The stochasticity in device response, and programming schemes

Before estimating VRRAM array performance, it is important to ascertain the repeatability of the single devices in temporal means. The device DC responses for 30 cycles are shown in Fig. 2a,b for Pt-RRAM and Gr-RRAM devices, where median curves are shown in blue and red, respectively. Furthermore, Supplementary Fig. 2 shows the SET voltage variations in distinctive quasi-static sweeps for 100 cycles in both VRRAMs, whereas cycle-to-cycle variations (σ/μ) were found to be 13 and 6.4% for Pt-RRAM and Gr-RRAM devices, respectively.
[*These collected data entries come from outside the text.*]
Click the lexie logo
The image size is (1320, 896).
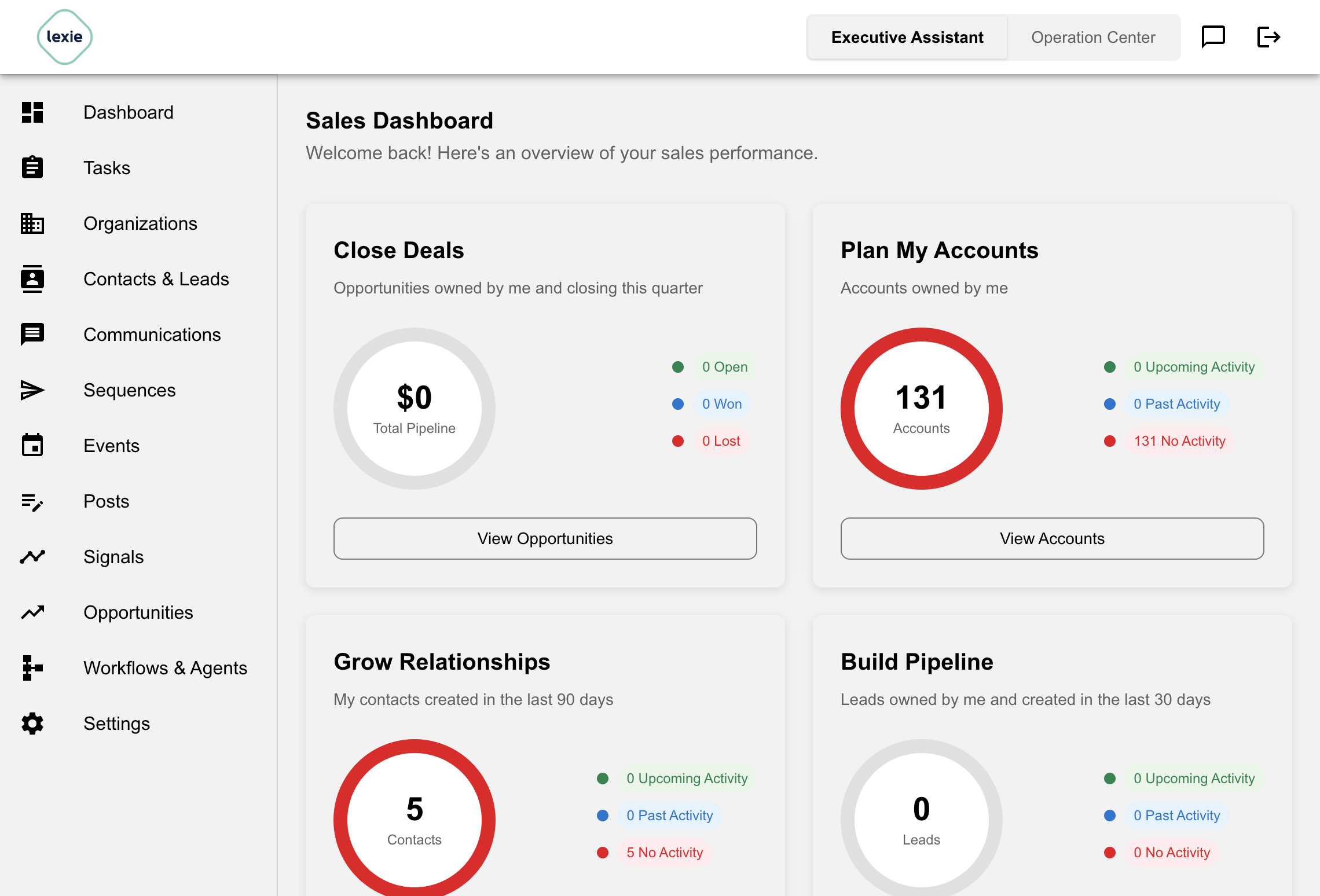pyautogui.click(x=65, y=37)
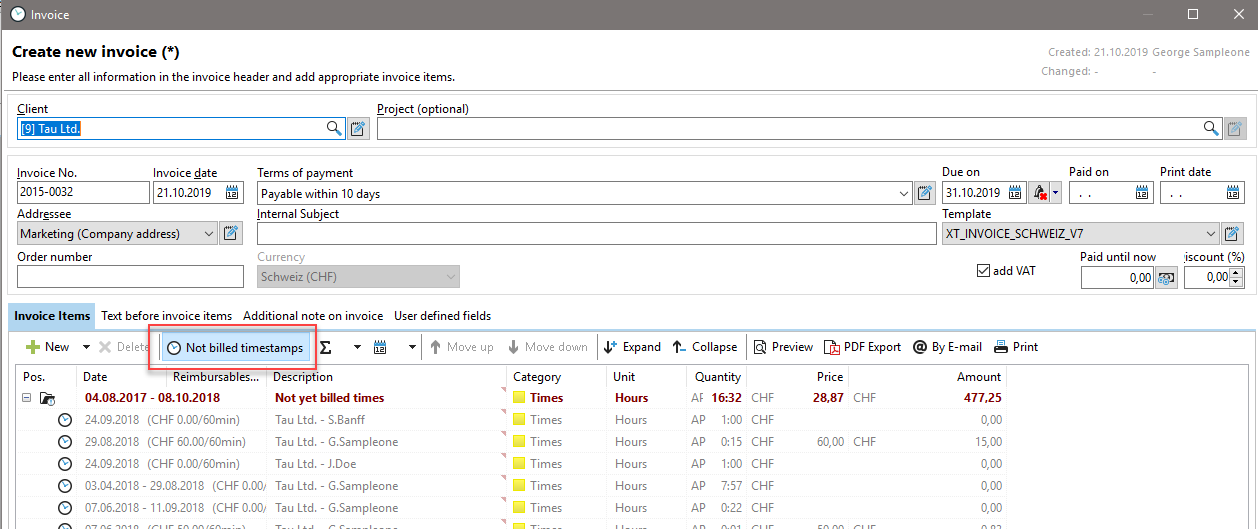
Task: Collapse the Not yet billed times group
Action: [x=26, y=398]
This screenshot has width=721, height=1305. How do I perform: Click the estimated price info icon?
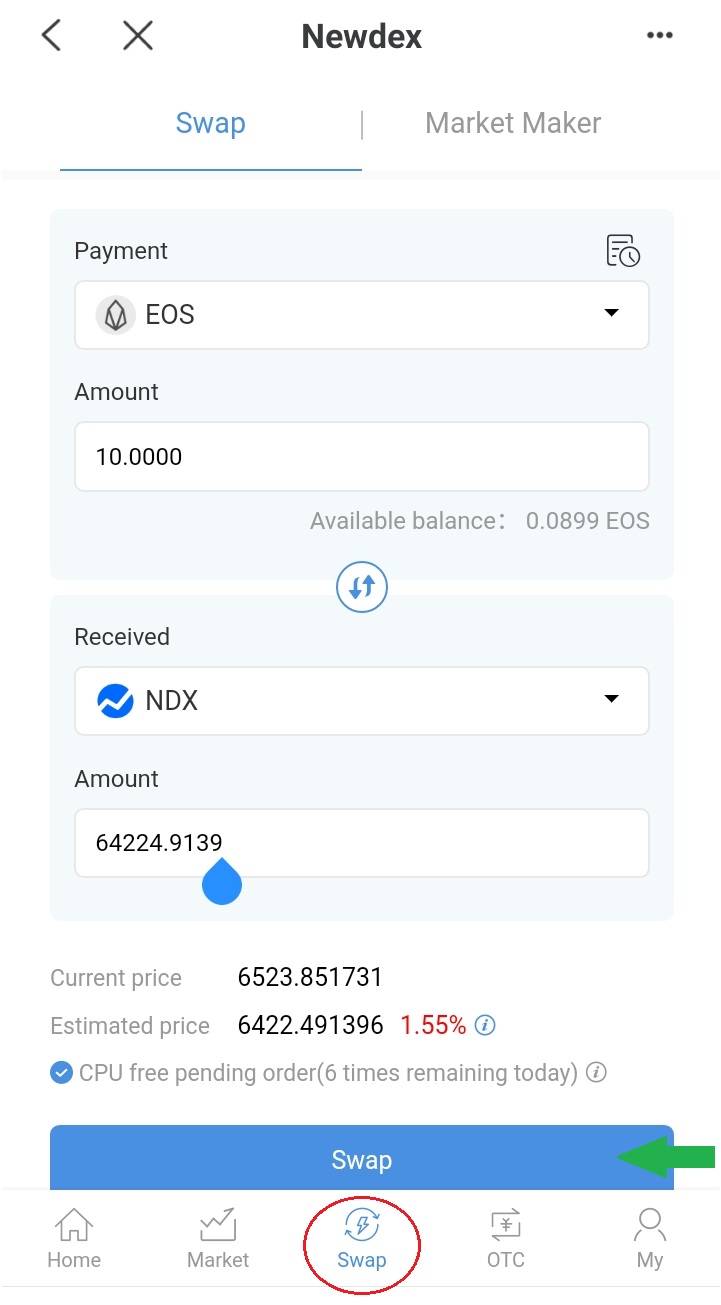coord(486,1025)
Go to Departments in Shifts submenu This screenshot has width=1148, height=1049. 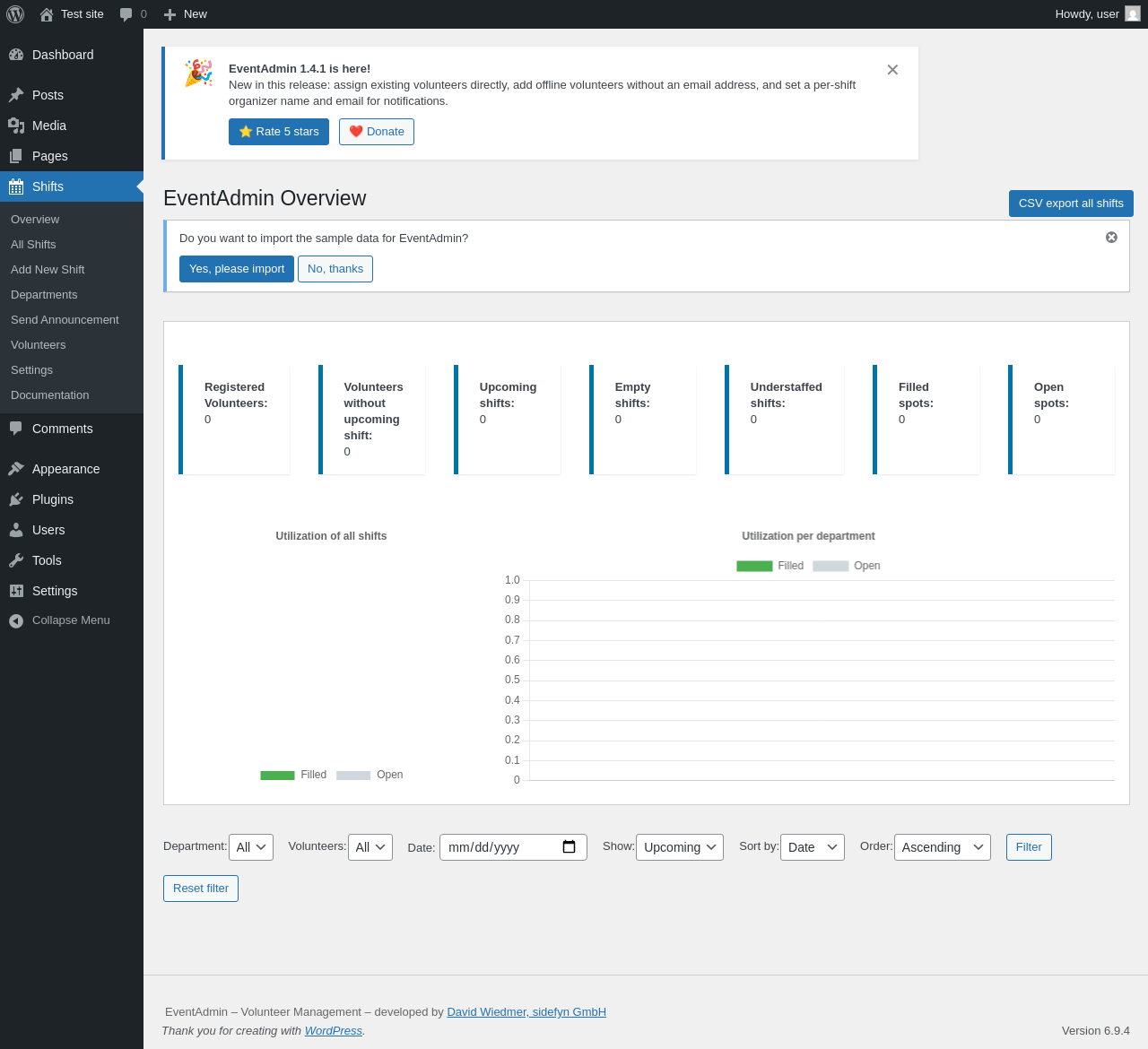pos(44,295)
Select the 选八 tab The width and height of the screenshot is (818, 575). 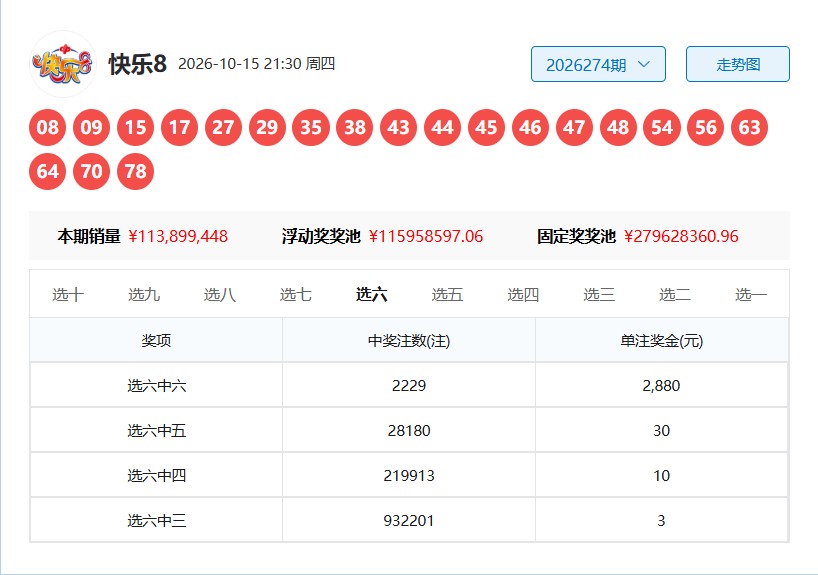(220, 295)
The switching voltages and the currents are considerably lower for Gr-RRAM than for Pt-RRAM due to its much thinner graphene electrode and its highly focused electrical field at the edge34. The lack of a TiOxN1−x barrier layer, which impedes current conductance at the pillar electrode and the active memory interface, is another reason for low voltage operation34,36.

Fig. 2: The programming scheme based on the switching characteristics.
figure 2

a, b Illustration of cycle-to-cycle variation in DC I-V characteristics of a Pt-RRAM, where the median curve is shown in blue, and b Gr-RRAM, where the median curve is shown in the red lines. c, d Programming and reading protocols based on experimental results for c Pt-RRAM and d Gr-RRAM devices for further implementation in 3D VRRAM array simulation.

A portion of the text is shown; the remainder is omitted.